Przy selekcji pod uwagę brano obywateli dzisiejszej: Bośni i Hercegowiny, Chorwacji, Czarnogóry, Macedonii, Serbii, Słowenii, Kosowa. Piłkarze na boisku będą ustawieni w formacji 1-4-2-3-1. Dzisiaj skupimy się na bloku defensywnym naszej kadry.
Bramkarz:
Pierwszy wybór: Jan Oblak (Słowenia, Atletico Madryt)

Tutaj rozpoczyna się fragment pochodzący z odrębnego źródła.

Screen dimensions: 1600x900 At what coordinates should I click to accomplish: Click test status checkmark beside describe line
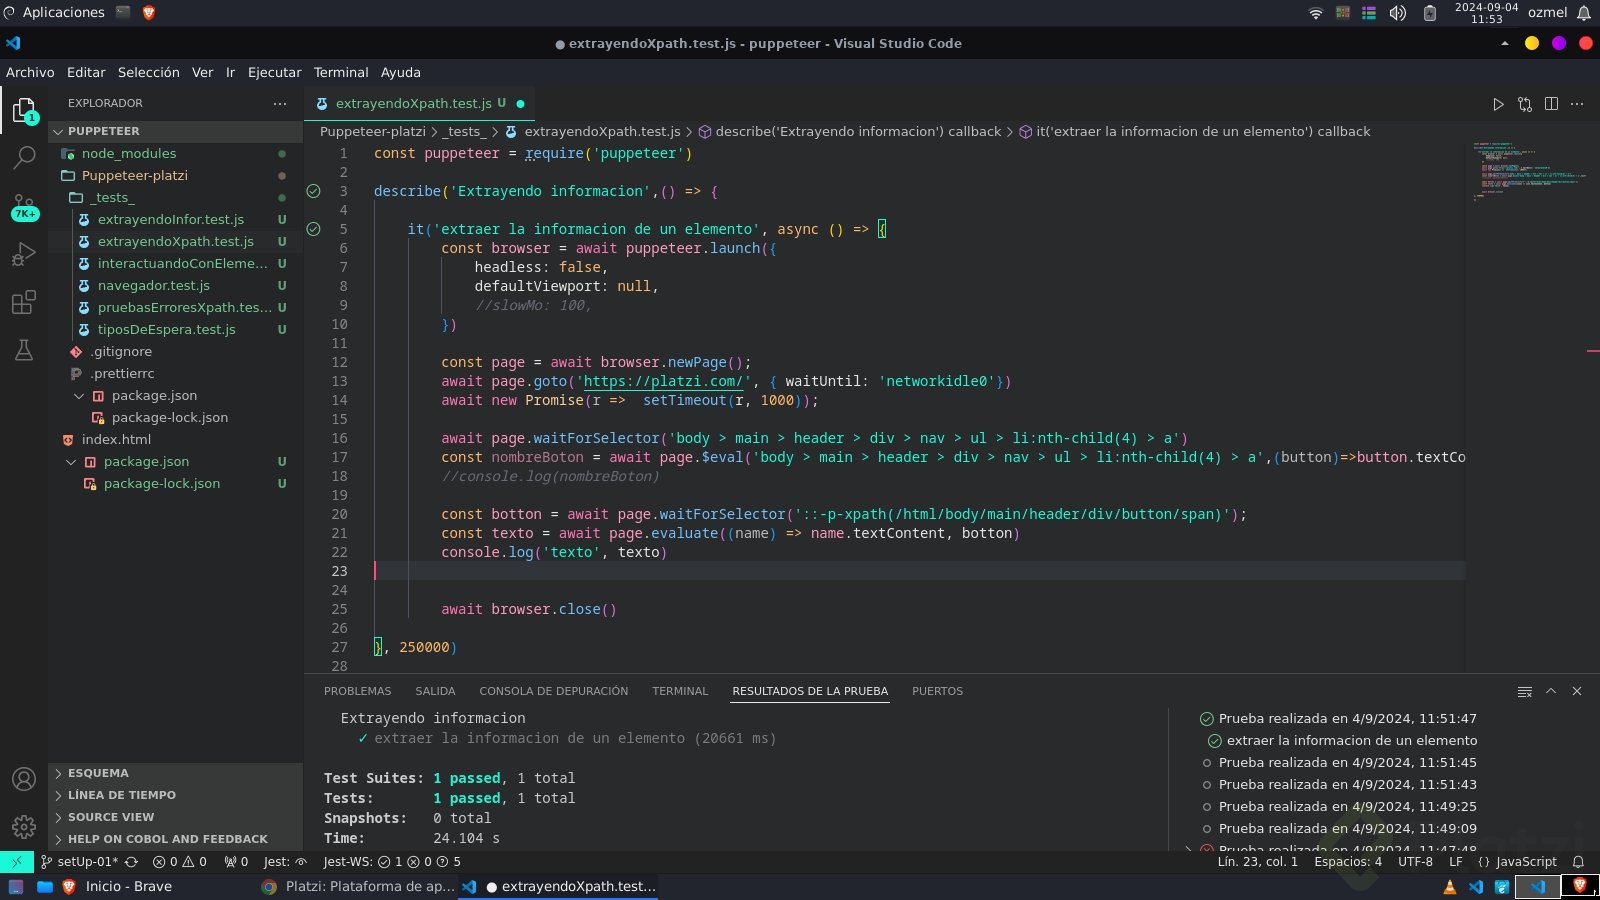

24-letni zawodnik od dwóch sezonów jest filarem Atletico, uznawany za jednego z najlepszych bramkarzy na świecie. Według portalu transfermakt.de wyceniany na kwotę 40 milionów euro, lecz zainteresowani jego pozyskaniem zapewne musieliby zapłacić co najmniej dwa razy tyle. Oblak pierwsze piłkarskie szlify zbierał w Portugalii. Będąc zawodnikiem Benfiki był wypożyczany do innych drużyn, jednak przełomowy okazał się dla niego sezon 2013/2014. Dobrą grą w pierwszej drużynie Benfiki zapracował na transfer do Atletico. Początki były trudne, najpierw Słoweniec przegrywał walkę o miejsce w składzie z Moyą. Do bramki Los Colchoneros wskoczył 21 marca 2015 roku w meczu z Getafe. Spisywał się na tyle dobrze, ze miejsca w składzie już nie oddał.
Rezerwowi: Asmir Begović (Bośnia i Hercegowina, AFC Bournemouth) i Samir Handanović (Słowenia, Inter Mediolan)
Begović od wielu lat jest pierwszym wyborem w swojej reprezentacji oraz jednym z najbardziej rozpoznawalnych bośniackich piłkarzy. Ostatnie dwa lata spędził w londyńskiej Chelsea, lecz jego wkład w wywalczone ostatnio mistrzostwo Anglii był śladowy. 30-latek szukając okazji do grania przeszedł do Bournemouth, gdzie o miejsce w składzie walczyć będzie z Arturem Borucem.
Inaczej wygląda sytuacja z trzy lata starszym Handanoviciem. Słoweniec od prawie pięciu lat jest filarem Interu. Przez długie lata był podstawowym bramkarzem swojej kadry. Świadczy o tym bardzo bogaty dorobek w postaci 81 spotkań w drużynie narodowej. Licznik ten nie ulegnie już zmianie, ponieważ po nieudanych barażach o awans do mistrzostw Europy we Francji Samir zakończył reprezentacyjną karierę, przekazując pałeczkę młodszemu Oblakowi. Pokuszę się o stwierdzenie, że w przypadku odbudowania federacji Samir stanął by na wysokości zadania i powrócił do gry w kadrze.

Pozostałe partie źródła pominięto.